Fracture Resistance of CFRP Co-Bonded Joints with Additively Manufactured Metallic Substrates - Effect of Surface Pre-Treatment and Additive Manufacturing Parameters

Surface pre-treatments are commonly used to ensure proper adhesion in bonded joints. However, these processes are time-consuming, difficult to repeat consistently, and can leave areas with weak adhesion. This is a key factor limiting their use in critical components, where undetected defects may lead to sudden failure. To address these challenges, this thesis investigates the potential of using untreated Laser Powder Bed Fusion (LPBF) manufactured metal substrates in co-bonded metal-composite joints, focusing on their inherent surface roughness to promote adhesion. Initially, the fracture toughness of as-printed and sandblasted LPBF aluminum (Al\-Si10\-Mg) adherends was assessed in both secondary-bonded metal-metal joints and co-bonded Carbon Fiber Reinforced Polymer (CFRP)/metal joints. The results demonstrated that sandblasting improved fracture toughness by just 3\% over untreated joints.
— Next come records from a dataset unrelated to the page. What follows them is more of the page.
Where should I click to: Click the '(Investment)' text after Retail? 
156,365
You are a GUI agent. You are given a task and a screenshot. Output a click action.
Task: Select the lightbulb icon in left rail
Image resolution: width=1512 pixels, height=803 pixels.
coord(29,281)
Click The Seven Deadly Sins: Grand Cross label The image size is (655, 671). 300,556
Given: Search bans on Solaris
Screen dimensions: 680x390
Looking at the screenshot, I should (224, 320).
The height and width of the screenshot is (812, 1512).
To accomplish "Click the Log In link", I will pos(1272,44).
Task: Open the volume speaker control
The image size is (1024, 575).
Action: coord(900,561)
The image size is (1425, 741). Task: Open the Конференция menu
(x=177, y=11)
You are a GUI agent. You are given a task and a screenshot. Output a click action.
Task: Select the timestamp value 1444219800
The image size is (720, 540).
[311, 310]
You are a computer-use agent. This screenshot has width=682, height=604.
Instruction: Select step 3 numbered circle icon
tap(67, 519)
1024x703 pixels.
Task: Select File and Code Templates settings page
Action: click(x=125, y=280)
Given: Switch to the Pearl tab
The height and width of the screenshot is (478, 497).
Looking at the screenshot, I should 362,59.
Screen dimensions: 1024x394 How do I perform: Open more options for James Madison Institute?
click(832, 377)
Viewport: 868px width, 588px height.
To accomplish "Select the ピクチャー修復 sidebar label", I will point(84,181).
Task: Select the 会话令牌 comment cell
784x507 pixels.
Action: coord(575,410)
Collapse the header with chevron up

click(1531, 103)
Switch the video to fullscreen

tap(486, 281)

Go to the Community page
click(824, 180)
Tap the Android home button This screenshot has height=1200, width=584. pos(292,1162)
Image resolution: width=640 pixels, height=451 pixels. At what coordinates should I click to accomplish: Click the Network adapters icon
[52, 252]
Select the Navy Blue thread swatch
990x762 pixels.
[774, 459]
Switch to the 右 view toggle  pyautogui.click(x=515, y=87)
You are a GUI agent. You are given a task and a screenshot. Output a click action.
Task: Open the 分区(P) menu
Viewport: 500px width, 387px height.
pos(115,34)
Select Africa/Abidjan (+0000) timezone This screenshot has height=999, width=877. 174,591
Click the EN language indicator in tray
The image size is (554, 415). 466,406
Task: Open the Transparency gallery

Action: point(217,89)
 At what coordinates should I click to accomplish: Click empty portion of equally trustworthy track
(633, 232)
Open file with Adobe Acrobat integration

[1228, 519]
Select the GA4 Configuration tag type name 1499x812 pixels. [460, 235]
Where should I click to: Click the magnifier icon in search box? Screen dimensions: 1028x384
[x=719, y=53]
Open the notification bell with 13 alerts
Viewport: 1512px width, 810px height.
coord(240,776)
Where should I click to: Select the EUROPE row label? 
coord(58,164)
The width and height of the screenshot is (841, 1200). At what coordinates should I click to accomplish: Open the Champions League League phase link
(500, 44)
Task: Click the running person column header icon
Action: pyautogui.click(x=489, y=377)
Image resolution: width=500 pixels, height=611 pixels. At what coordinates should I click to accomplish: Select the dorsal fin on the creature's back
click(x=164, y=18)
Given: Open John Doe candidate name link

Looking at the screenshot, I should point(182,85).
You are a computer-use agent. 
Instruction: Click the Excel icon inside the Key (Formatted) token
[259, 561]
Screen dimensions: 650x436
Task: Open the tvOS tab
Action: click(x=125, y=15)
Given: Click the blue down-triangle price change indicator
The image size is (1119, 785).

The study then expanded to LPBF titanium (Ti6Al4V) adherends, evaluating the effect of sandblasting and post-printing thermal oxidation on fracture toughness. Untreated titanium exhibited 10\% higher fracture toughness than sandblasted titanium for non-oxidized joints, whereas sandblasting significantly increased fracture toughness in oxidized joints (+73\%). Finally, co-bonded joints with LPBF Ti6Al4V and CFRP substrates were investigated to analyze the influence of printing parameters, specifically laser scan speed and build angle. The build angle had the most significant effect on adhesion strength, with vertically printed (90° with respect to the build platform) Ti6Al4V adherends exhibiting a 3.4-fold increase in mode I fracture toughness compared to joints comprising LPBF titanium printed at 110° and 130°. Therefore, this work highlights the potential of LPBF substrates to achieve reliable adhesion without surface treatments, contributing to the development of lightweight and, at the same time, cost-efficient multi-material structures.